Relatório da Controladoria-Geral da União (CGU) mostra que aumentou de 600 milhões de reais em 2020 para 7,7 bilhões de reais em 2024 o volume de transferências especiais, categoria que engloba vários tipos de emenda parlamentar individual e permite aplicação do dinheiro com pouca transparência e fiscalização. O documento foi divulgado na quinta-feira (19).
Os dados da CGU indicam que esse aumento se deu após o Supremo Tribunal Federal julgar inconstitucional as emendas de relator, o orçamento secreto, no final de 2022. O período engloba as presidências de Arthur Lira e Hugo Motta na Câmara, de Rodrigo Pacheco e Davi Alcolumbre no Senado.
O relatório da CGU também lista as 10 cidades que mais receberam as transferências especiais. A primeira é Carapicuíba, na região metropolitana de São Paulo, que recebeu quase 151 milhões de reais de 2020 a 2024. Em seguida vem Macapá (AP), reduto de Davi Alcolumbre, com quase 129 milhões de reais recebidos no mesmo período.

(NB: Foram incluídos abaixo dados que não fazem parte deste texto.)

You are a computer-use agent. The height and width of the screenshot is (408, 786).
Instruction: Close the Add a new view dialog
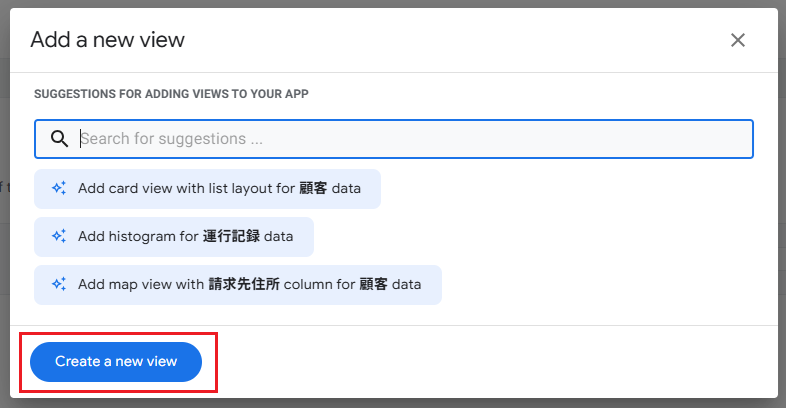738,40
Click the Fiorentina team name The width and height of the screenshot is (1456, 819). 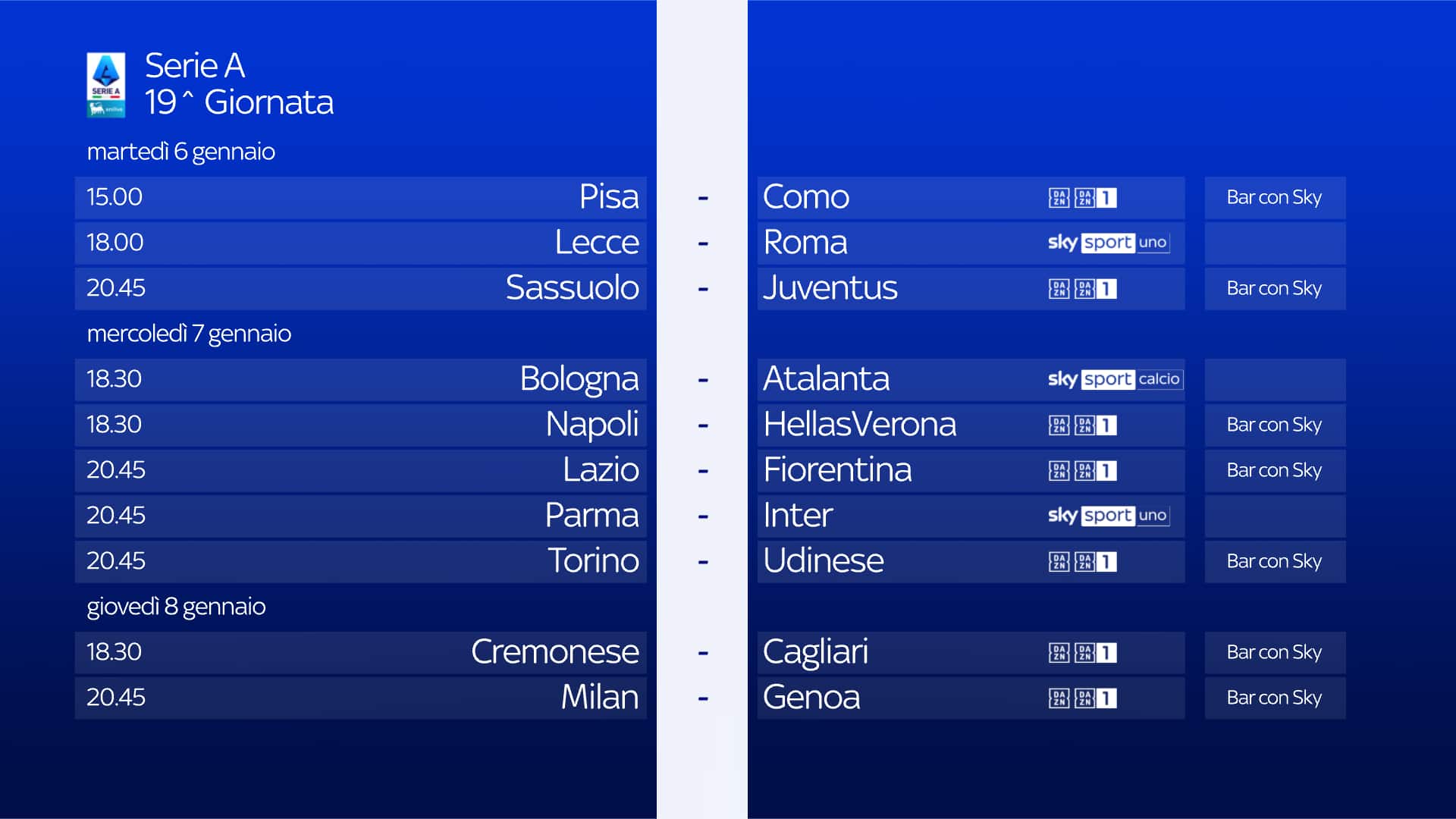pos(837,470)
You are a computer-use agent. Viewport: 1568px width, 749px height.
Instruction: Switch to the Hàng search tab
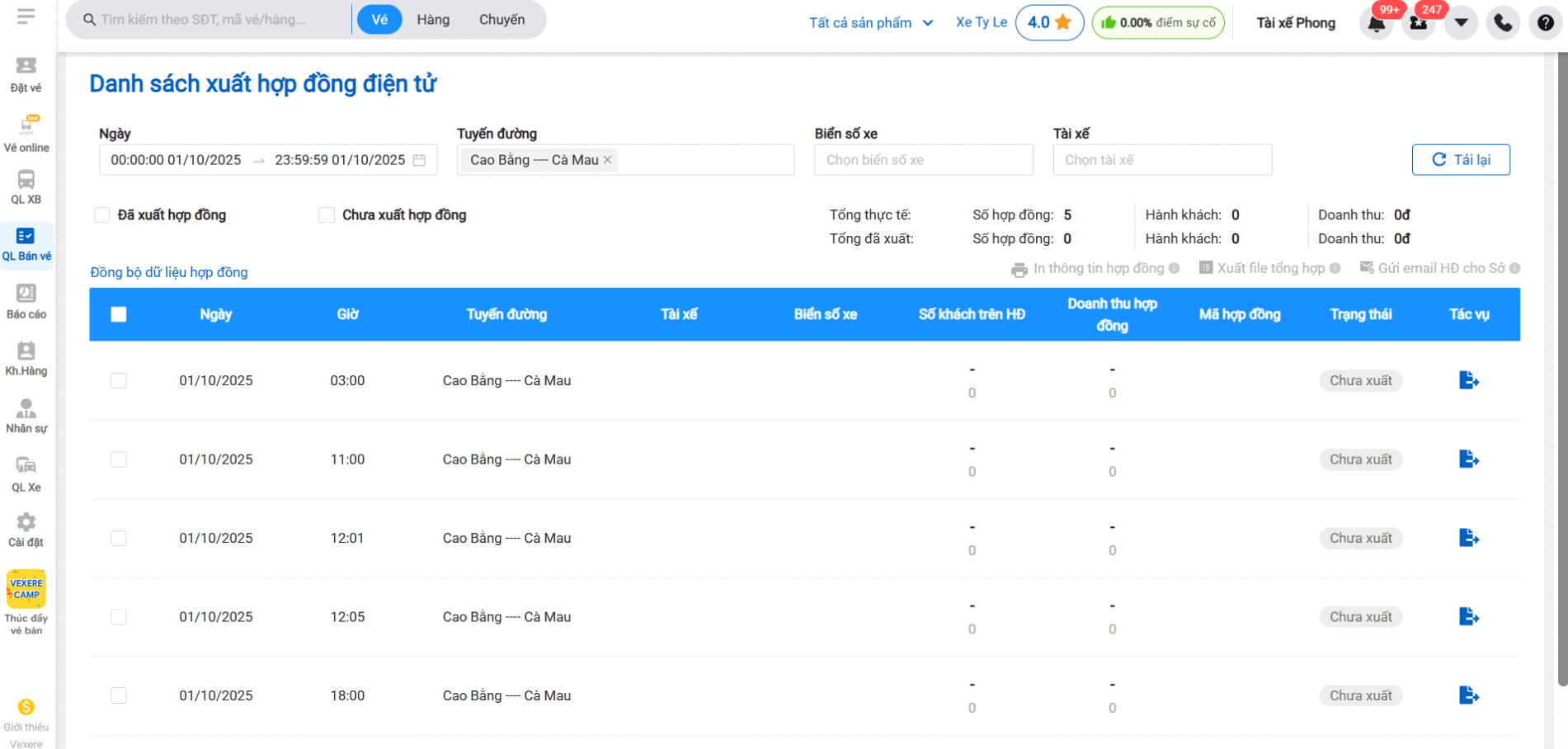tap(433, 20)
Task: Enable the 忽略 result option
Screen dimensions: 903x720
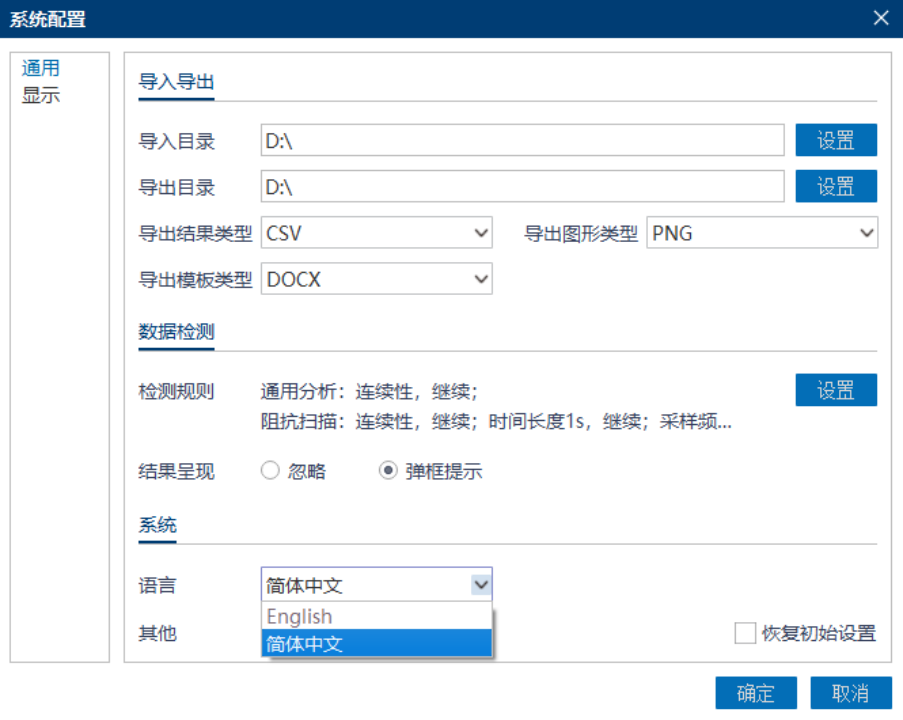Action: click(268, 470)
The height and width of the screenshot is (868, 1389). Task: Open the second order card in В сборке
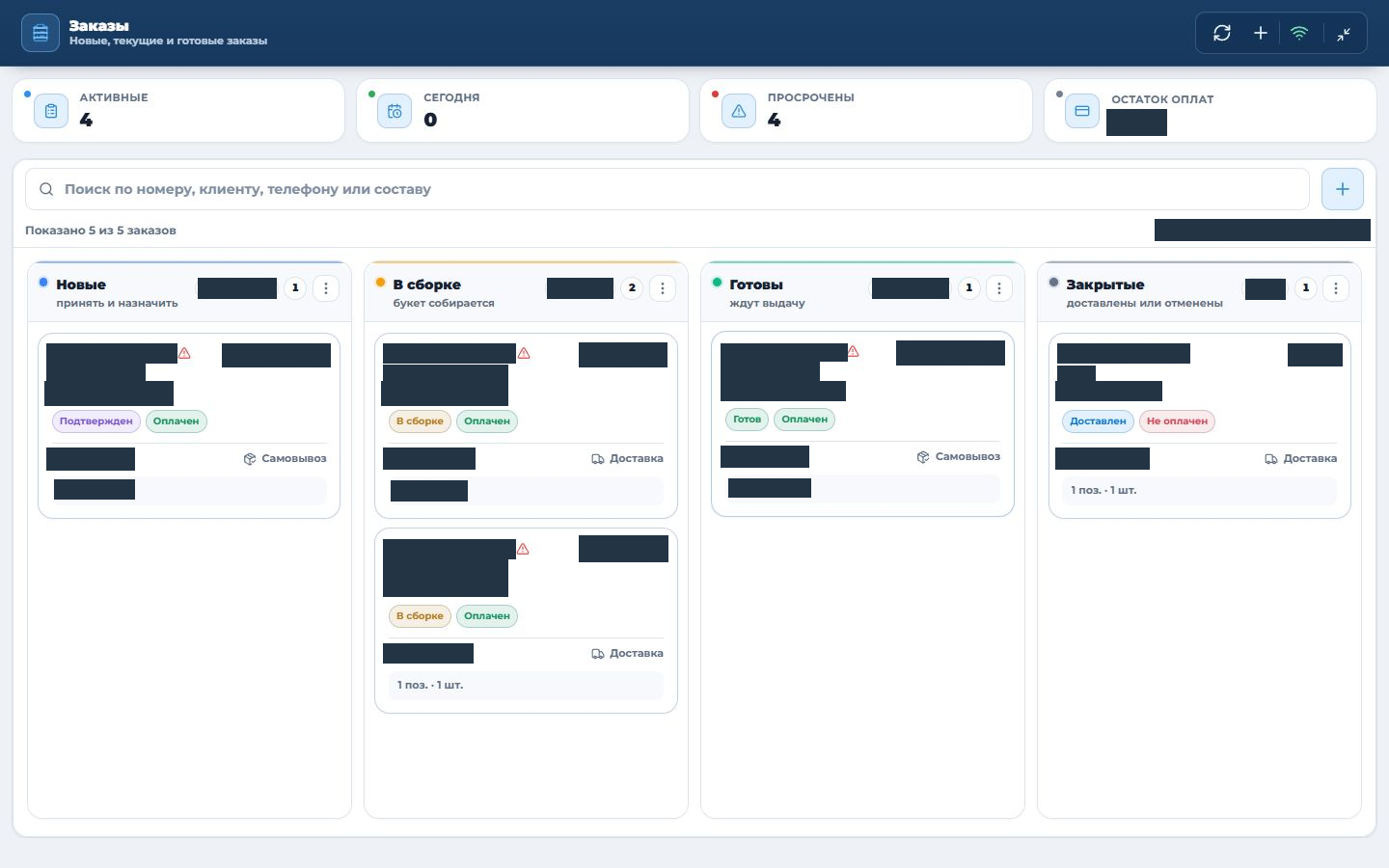click(526, 621)
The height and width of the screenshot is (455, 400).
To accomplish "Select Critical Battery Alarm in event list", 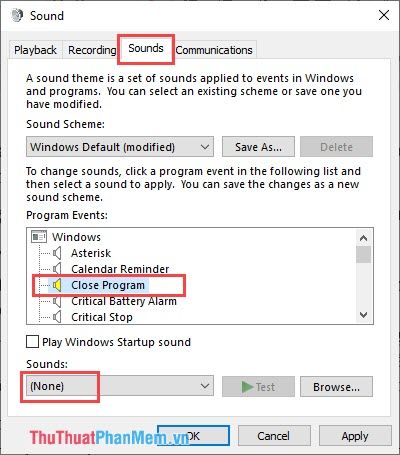I will click(124, 301).
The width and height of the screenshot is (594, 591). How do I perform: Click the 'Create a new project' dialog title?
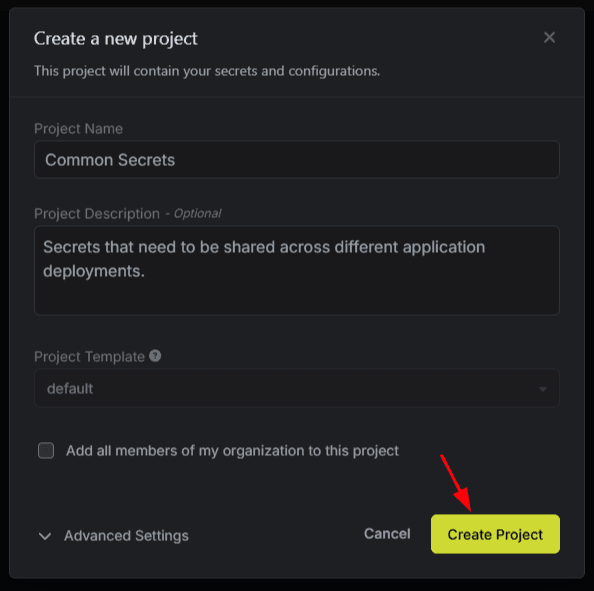pos(116,39)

Porém, o pagamento de parte desses esses valores foi suspenso no dia 15, por decisão do ministro Flávio Dino, do Supremo Tribunal Federal. Um dos argumentos de Dino para barrar os repasses foi a constatação, pela CGU, de falta de transparência nas prestações de contas em relação ao uso do dinheiro nessas cidades.